Ирина пришла на работу с тяжелой головой, в состоянии сродни похмелью. Методы работы Гортензии Андреевны несколько шокировали ее, и дело было не только в том, что во время вчерашнего разговора с Огоньковой возникали моменты, когда она всерьез опасалась за свое место. Просто нельзя вламываться к людям и запугивать их до полусмерти. Гортензия бы еще на фургоне «Хлеб» подкатила для полноты картины! И слава богу, что Огонькова от неожиданности призналась сразу, иначе старая учительница развернулась бы с такой стороны, с какой Ирина совершенно точно не хотела ее знать.
Нет, Гортензия Андреевна пусть как знает, а она будет действовать строго по закону. Все эти разговоры, что иногда «надо брать на себя ответственность», «иметь мужество», они хороши в ситуациях непосредственной угрозы жизни и в военное время, но там вступают в силу свои законы, четко регламентирующие, что можно, что нельзя. До миллиграмма высчитано количество ответственности, которое ты должен на себя взять.
Ирине было очень стыдно за вчерашнее, пусть сама она не сказала Огоньковой ни одного худого слова, но ведь разболтала Гортензии о закрытом процессе, а потом взяла ее с собой к Марине Николаевне, а должна была идти одна. Вернее сказать, вообще не должна была никуда идти, а сразу доложить обо всем Павлу Михайловичу, а дальше уже полагаться на решение своего непосредственного начальника.

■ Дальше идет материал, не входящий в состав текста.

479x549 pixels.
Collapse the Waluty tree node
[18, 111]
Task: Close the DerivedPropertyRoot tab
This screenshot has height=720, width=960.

Все‐все, больше никогда никакой самодеятельности! Никакой работы вне здания суда! И Гортензия Андреевна больше не услышит от нее ни звука о делах, никогда и ни при каких обстоятельствах!
Она хочет дружить с доброй старушкой, обожающей ее детей, как собственных внуков, хочет обсуждать с ней книги, фильмы и политику партии… А о том, что Гортензия Андреевна когда-то «брала на себя ответственность» и готова сделать это снова, надо поскорее забыть.